Nel capoluogo pugliese le fattispecie criminose più significative sono costituite dalla sofisticazione dell’ortofrutta e dell’olio

mercoledì 21 marzo 2018 14.26
La provincia di Bari è al decimo posto nella top ten della graduatoria italiana che fotografa l'intensità del fenomeno delle agromafie nelle ex province. Il capoluogo pugliese è seguito a ruota da Taranto al 15esimo, dalla provincia di Barletta-Andria-Trani al 18esimo posto, da Lecce al 28esimo, Brindisi e Foggia al 46esimo e 47esimo posto. Sono i dati del quinto Rapporto sulle Agromafie elaborato da Coldiretti, Eurispes e Osservatorio sulla criminalità nell'agricoltura presentato oggi da Coldiretti Puglia in occasione della XXIII Giornata della Memoria e dell'Impegno in ricordo delle vittime innocenti delle mafie che si è svolto a Foggia. La contraffazione, la falsificazione e l'imitazione del Made in Italy alimentare nel mondo ha raggiunto un fatturato di 21,8 miliardi di euro, dato evidentemente in crescita rispetto ai 16 miliardi dell'anno precedente. "Lo scenario 'evolutivo' delle agromafie - denuncia il Presidente di Coldiretti Puglia, Gianni Cantele - è drammaticamente dilagante. Le agromafie vanno contrastate nei terreni agricoli, nelle segrete stanze in cui si determinano in prezzi, nell'opacità della burocrazia, nella fase della distribuzione di prodotti che percorrono migliaia di chilometri prima di giungere al consumatore finale, ma anche con la trasparenza e l'informazione dei cittadini che devono poter conoscere la storia del prodotto che arriva nel piatto".

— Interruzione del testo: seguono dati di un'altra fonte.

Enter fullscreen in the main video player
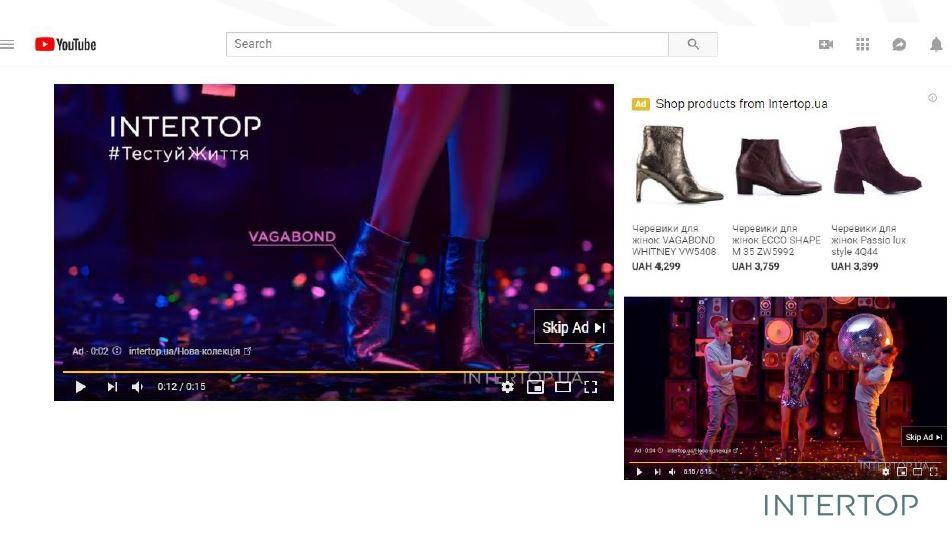[x=591, y=387]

Sempre secondo il Rapporto Agromafie i ruoli si invertono se ad essere fotografato è l'indice di permeabilità delle agromafie che raggiunge 100 a Foggia, 66,80 a Brindisi, 44,75 nella BAT, 34,56 a Taranto, 30,75 a Bari e, infine, 25,94 a Lecce. A Bari le fattispecie criminose più significative sono costituite dalla sofisticazione, soprattutto dell'ortofrutta e dell'olio.
Il falso Made in Italy a tavola colpisce in misura diversa tutti i diversi prodotti, dai salumi alle conserve, dal vino ai formaggi ma anche extravergine, sughi o pasta e riguarda tutti i continenti.

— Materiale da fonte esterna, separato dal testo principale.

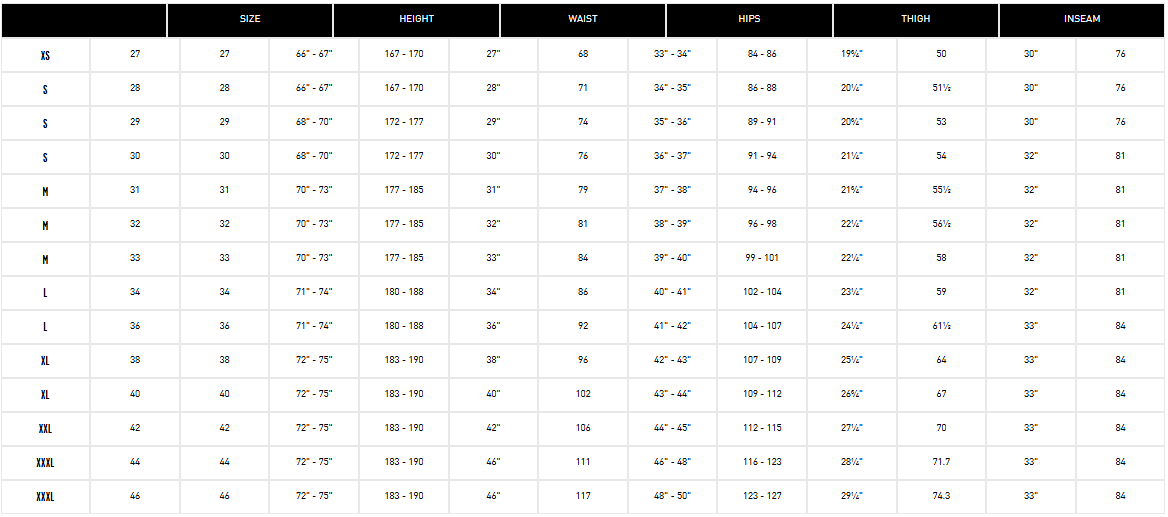Select the 99 - 101 hips cell
This screenshot has height=517, width=1168.
(762, 258)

"Deleteria la secretazione dei dati relativi alle importazioni dei prodotti agricoli importati, di cui non si può conoscere la destinazione finale –aggiunge il direttore di Coldiretti Puglia, Angelo Corsetti - un evidente ostacolo ad una efficace opera di contrasto del fenomeno dell'agropirateria, neologismo coniato proprio da Coldiretti per descrivere una pratica criminale che si sviluppa attraverso le importazioni, la manipolazione e la trasformazione di prodotti agricoli di dubbia qualità e provenienza che giungono nel nostro Paese e che diventano made in Italy".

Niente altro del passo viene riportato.